Everyone’s talking about impeachment whether or not a recession is on the horizon, and of course what that does to real estate. What follows is part of an email I sent my office last week while in Williamsburg for our state association’s annual conference. I wanted to include for the team my thoughts on the market after sitting in on a session called “The State of the Economy in Virginia”, from Virginia Realtors’ chief economist, Lisa Sturtevant. Often, these reports are rosy and pie in the sky, but I was pleased to see that she seemed to both be reporting realistically, at least realistic to what we’re all feeling on the street level here in the New River Valley. I know the economics might not be something we all geek out on, and that’s fine – my goal is to summarize some things for everyone. Here’s some of what I picked up:
- Nationally, we’re in the midst of the longest sustained GDP growth in the history of the country. In the midst of that growth, we’re seeing job growth slow, which suggests something is going on.

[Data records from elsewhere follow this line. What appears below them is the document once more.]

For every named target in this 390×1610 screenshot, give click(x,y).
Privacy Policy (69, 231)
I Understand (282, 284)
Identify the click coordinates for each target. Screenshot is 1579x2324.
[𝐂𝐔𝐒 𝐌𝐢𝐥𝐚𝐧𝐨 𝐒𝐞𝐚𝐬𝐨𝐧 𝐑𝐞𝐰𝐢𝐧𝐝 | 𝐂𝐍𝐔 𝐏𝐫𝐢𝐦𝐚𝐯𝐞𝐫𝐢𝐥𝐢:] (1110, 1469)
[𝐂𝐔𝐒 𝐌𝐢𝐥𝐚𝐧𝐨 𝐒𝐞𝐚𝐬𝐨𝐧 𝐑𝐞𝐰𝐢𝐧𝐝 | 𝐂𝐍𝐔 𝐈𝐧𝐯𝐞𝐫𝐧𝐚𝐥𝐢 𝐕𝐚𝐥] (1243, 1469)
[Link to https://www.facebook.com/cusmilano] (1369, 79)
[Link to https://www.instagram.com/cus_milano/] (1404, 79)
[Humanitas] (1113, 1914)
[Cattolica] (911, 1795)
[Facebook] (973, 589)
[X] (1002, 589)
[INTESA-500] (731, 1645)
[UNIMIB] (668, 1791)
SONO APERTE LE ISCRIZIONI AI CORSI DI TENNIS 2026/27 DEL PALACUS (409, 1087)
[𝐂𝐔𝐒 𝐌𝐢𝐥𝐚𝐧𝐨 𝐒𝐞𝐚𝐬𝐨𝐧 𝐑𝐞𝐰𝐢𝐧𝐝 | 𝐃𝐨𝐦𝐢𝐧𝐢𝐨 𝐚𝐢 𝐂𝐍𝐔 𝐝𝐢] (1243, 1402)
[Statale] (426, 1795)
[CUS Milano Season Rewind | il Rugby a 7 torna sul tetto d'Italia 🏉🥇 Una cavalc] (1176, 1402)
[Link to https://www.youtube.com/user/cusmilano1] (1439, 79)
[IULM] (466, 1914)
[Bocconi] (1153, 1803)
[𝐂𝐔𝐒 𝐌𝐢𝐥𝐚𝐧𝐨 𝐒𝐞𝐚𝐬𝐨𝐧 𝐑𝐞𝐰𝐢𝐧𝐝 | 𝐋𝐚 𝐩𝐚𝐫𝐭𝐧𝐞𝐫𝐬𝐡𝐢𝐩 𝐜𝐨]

- Virginia has traditionally weathered recessions better than the rest of the country, in large part because of the federal government’s influence. Even in a recession, the federal government likes to spend money.
- Unemployment in Virginia is 2.9%, compared to 4% nationally
- Lisa explained that while this seems like a good thing, it’s not. We don’t have enough unemployed persons in the state to add jobs, and as you’ll see later we don’t have the housing inventory for people even when they move in from other states, so we’re in a sort of a stall there.